Obviously, this was exaggeration, and these facts do not seem to be borne out by the experience of modern players with the glass harmonica. But whether exaggeration or not, eighteenth-century Germans wanted an emotional workout, and regarded the harmonica as an ideal medium for their intoxication. After all, the late eighteenth century was the dawn of the modern movement known as romanticism, from the effects of which we are still suffering. It was the period of Werther and Héloise, of morbid Mesmerism, and of pietism dripping with sentimentality. Significantly enough, Mesmer, the prophet of animal magnetism (which turned out to be the stuff psychoanalysis is made of), used harmonica music as a background for his frenzied seances to increase the susceptibilities of his patients.

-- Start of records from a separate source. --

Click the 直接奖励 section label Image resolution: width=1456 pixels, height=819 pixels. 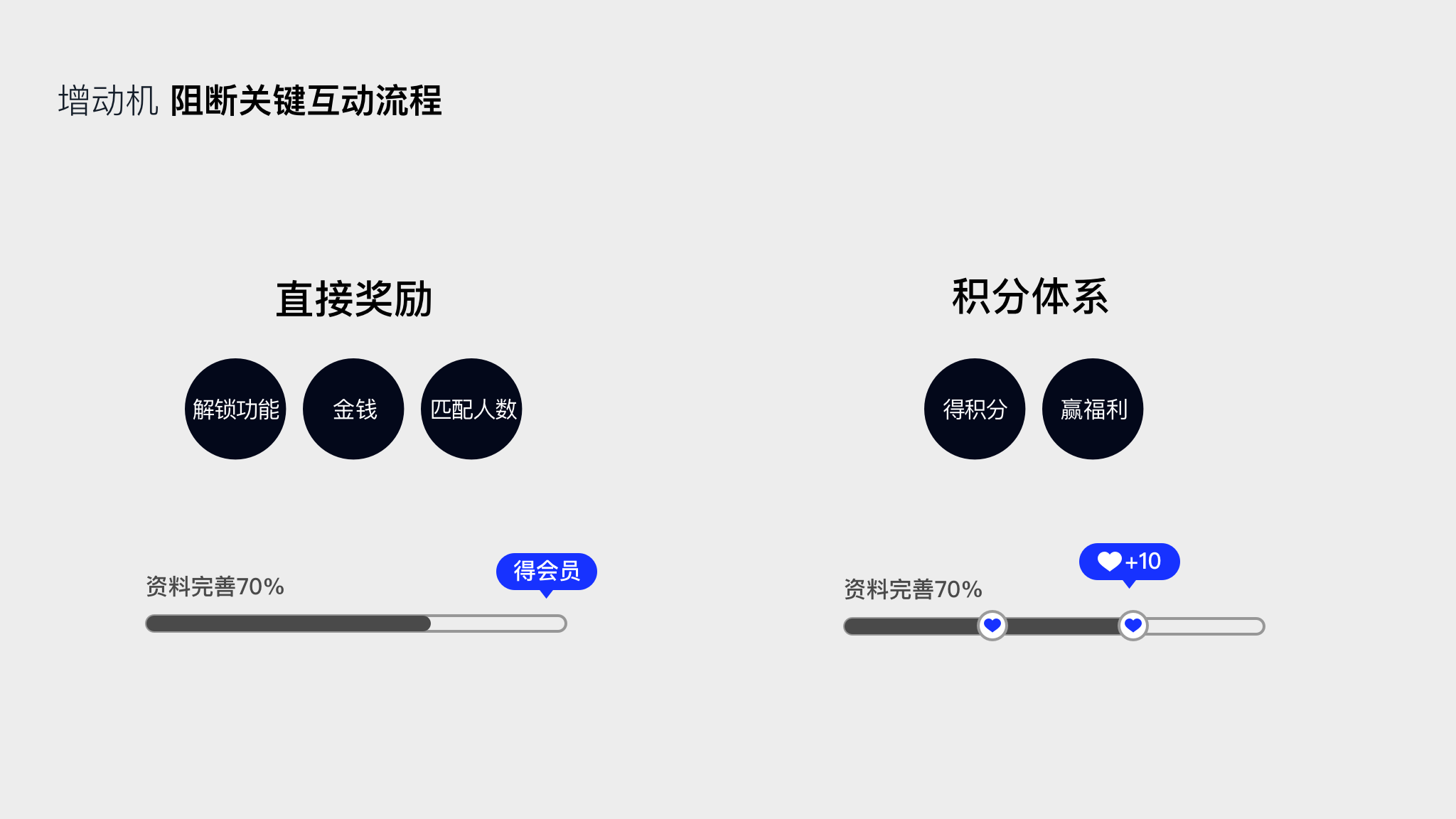(354, 298)
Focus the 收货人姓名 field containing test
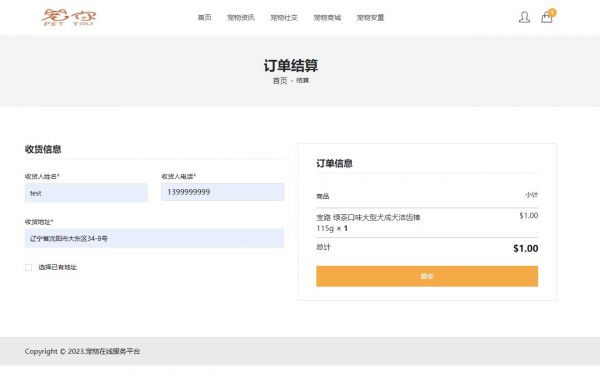Image resolution: width=600 pixels, height=381 pixels. (x=86, y=193)
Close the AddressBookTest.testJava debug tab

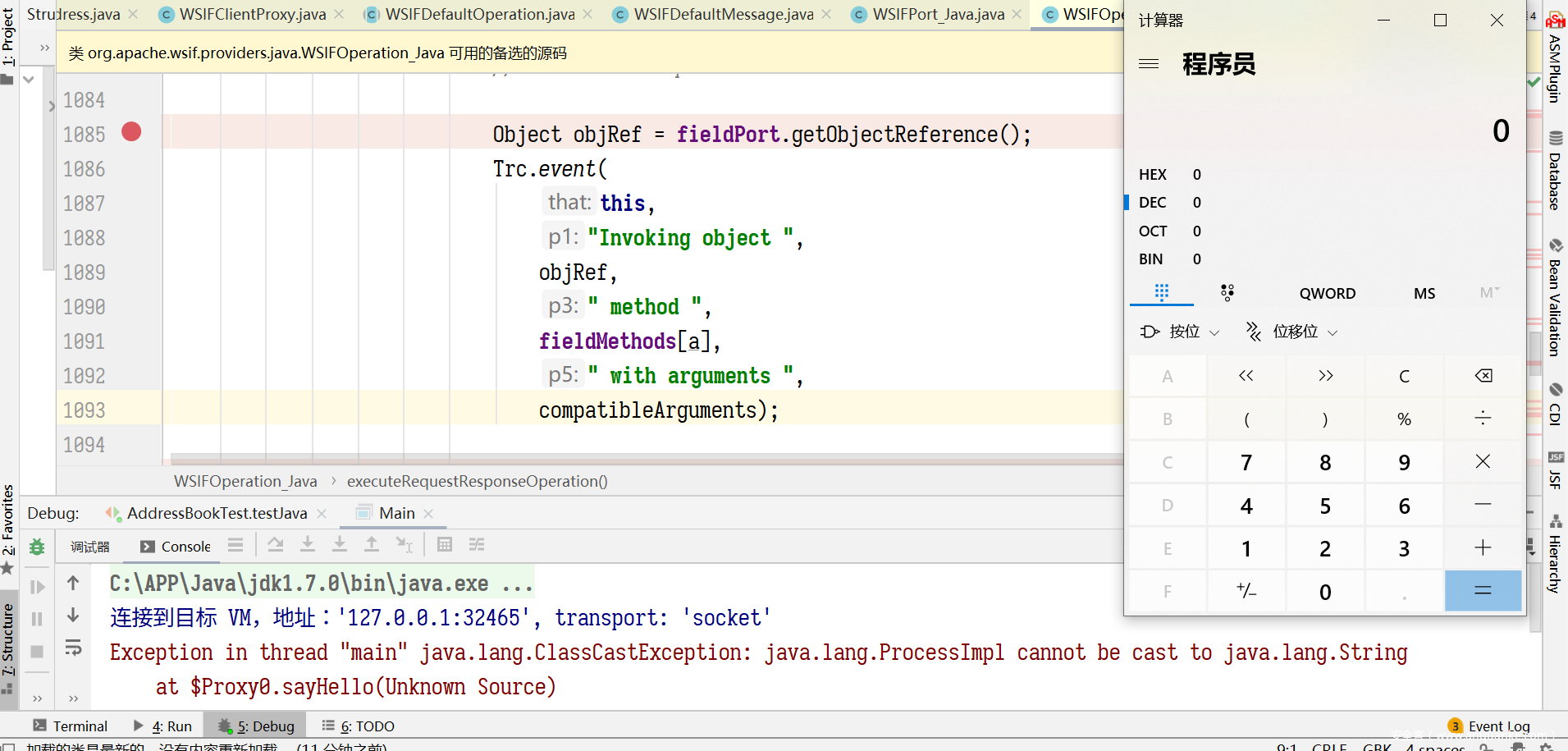pyautogui.click(x=322, y=514)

But glass harmonicas belong to a bygone age — an age that indulged in a great deal of experimentation with new effects and new instruments. Composers were not averse to trying out new devices. Even Beethoven wrote a piece for the glass harmonica. Perhaps we might reconstruct the dilapidated harmonicas in our museums (all of them are smashed up), and find out whether the sound might not be worth while resuscitating.
What chances would the glass harmonica have today? In the early nineteen-hundreds musical glasses of the pre-Franklin variety were featured in American vaudevilles. It was frankly a stunt and the effect on the ear was hardly edifying. The days of vaudeville are gone and so are the musical glasses. But might not an instrument based on the same acoustic principle have certain possibilities?